[Opening SOURCE DOCUMENT section]
Despite being the titular bad guy in the newest Batman video game, the Arkham Knight was underdeveloped as a major villain. It’s a good thing that a new comic series is convincingly demonstrating how someone very close to the Dark Knight wound up wanting to kill him.
Spoilers follow for the plot of Batman: Arkham Knight
Arkham Knight: Genesis is the second comics project tethered to June’s big Batman game. The first one, called Batman: Arkham Knight series has been mediocre, showing the pointy-eared armored villain darting in and out of the fringes of Batman’s life before the events of the game. Genesis shares the same writer—longtime Bat-scribe writer Peter Tomasi—as that series but is the better comic. It shows what made the second Robin turn into the Arkham Knight.
[Closing SOURCE DOCUMENT section]
[Opening GIVEN ENTRIES section]
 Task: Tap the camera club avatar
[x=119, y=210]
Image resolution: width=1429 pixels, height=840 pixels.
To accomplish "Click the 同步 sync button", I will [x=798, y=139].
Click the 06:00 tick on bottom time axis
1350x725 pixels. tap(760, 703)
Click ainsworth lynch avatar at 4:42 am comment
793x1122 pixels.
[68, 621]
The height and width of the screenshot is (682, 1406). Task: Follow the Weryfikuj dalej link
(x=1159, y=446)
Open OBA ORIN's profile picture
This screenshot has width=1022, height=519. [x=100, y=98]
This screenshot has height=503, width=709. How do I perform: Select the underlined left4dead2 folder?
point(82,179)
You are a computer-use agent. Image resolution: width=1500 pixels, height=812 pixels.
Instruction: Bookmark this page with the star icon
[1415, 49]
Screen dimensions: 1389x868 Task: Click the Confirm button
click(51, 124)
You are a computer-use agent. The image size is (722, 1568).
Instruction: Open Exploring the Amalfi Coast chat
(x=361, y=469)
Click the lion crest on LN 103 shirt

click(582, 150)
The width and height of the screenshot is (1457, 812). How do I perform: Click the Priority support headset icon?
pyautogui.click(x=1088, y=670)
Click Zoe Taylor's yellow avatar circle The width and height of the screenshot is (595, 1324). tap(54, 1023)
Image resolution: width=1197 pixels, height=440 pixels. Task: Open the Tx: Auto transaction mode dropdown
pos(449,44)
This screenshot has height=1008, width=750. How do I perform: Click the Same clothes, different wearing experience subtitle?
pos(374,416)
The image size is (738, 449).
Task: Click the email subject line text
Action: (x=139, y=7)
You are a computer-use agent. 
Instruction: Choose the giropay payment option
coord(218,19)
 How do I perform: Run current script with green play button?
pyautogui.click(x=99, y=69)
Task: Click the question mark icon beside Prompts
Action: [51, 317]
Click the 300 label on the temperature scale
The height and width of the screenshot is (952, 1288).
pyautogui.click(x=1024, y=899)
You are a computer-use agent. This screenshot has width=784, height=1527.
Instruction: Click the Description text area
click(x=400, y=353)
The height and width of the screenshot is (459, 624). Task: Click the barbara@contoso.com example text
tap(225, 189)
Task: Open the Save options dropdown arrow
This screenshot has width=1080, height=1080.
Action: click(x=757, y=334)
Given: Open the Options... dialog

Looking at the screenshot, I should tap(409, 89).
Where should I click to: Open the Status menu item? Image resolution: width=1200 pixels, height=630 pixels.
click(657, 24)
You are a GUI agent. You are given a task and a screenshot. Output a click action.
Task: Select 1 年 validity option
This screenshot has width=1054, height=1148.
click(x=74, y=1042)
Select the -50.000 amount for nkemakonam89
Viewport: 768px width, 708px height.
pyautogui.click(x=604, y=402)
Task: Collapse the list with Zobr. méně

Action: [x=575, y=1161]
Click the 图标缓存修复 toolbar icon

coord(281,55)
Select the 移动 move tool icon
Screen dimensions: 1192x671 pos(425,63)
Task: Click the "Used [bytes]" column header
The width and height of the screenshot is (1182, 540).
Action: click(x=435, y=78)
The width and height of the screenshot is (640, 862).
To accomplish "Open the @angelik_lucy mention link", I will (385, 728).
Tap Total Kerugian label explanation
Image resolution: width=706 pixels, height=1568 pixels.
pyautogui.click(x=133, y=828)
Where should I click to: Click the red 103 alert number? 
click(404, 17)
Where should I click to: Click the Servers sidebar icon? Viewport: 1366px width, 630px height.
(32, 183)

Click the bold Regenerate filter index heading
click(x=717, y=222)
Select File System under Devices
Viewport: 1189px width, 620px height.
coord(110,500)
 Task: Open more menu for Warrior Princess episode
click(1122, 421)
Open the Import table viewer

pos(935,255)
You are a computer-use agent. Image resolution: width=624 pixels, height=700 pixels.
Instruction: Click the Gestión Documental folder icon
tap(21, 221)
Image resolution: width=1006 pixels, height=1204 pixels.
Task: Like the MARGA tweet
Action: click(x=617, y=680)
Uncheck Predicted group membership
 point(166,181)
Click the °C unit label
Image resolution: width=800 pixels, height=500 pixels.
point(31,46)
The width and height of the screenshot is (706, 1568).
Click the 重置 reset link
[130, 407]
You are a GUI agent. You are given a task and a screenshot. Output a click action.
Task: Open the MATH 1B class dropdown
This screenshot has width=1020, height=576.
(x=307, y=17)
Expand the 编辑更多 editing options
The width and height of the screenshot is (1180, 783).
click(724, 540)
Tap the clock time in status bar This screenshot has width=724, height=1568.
[Closing GIVEN ENTRIES section]
» EXERCISE AIM:
Repeat the text about the Arkham Knight comic word for word, starting with "Despite being the" and going on through "to kill him.". The lines are not needed for anything here.

» SOLUTION TO THIS EXERCISE:
Despite being the titular bad guy in the newest Batman video game, the Arkham Knight was underdeveloped as a major villain. It’s a good thing that a new comic series is convincingly demonstrating how someone very close to the Dark Knight wound up wanting to kill him.